Work to be completed
Copy word for word everything from the start of the items below down to the line containing "The image size is (1366, 768).", including that line.

··· Records supplied ···

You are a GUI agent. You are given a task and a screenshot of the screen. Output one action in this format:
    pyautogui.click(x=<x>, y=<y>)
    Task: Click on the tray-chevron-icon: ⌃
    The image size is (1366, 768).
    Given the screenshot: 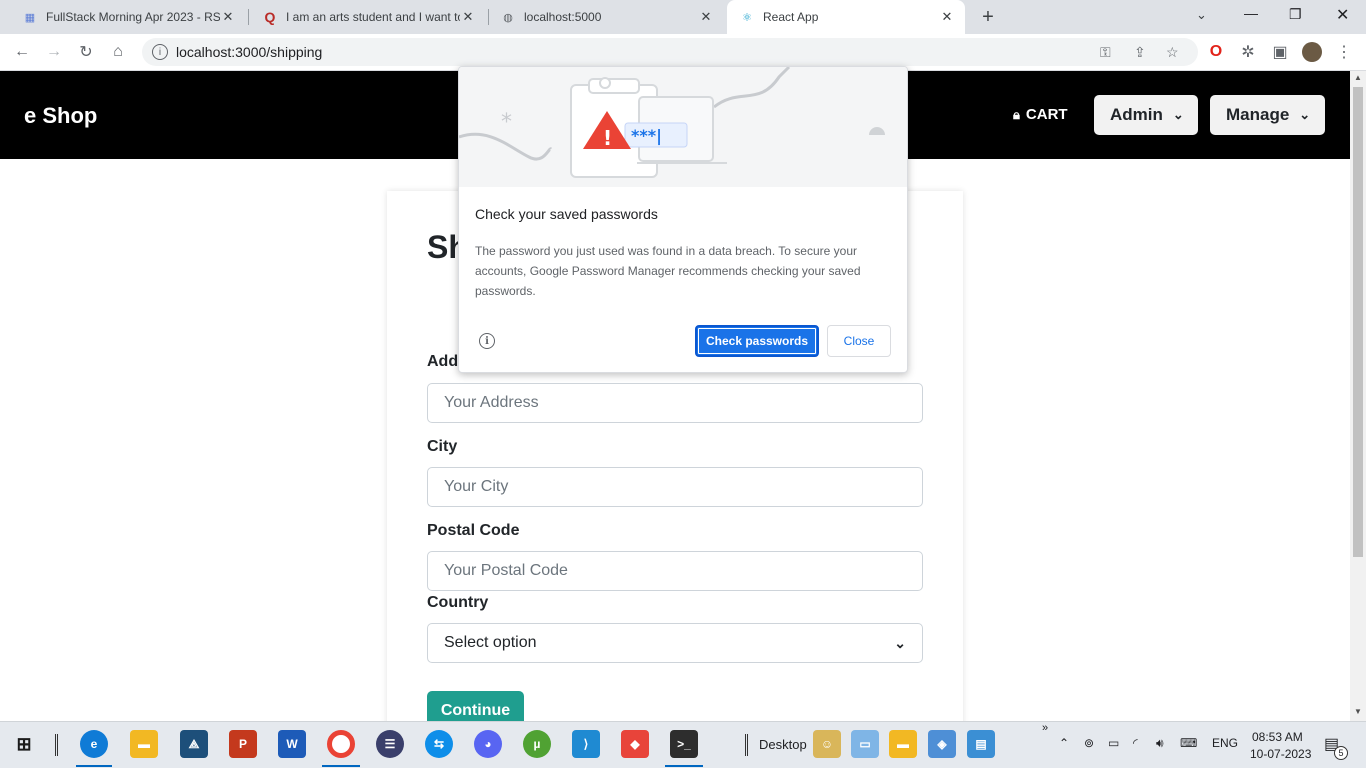 What is the action you would take?
    pyautogui.click(x=1064, y=743)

···

Solution for this task
You are a GUI agent. You are given a task and a screenshot of the screen. Output one action in this format:
    pyautogui.click(x=<x>, y=<y>)
    Task: Click on the tray-chevron-icon: ⌃
    The image size is (1366, 768).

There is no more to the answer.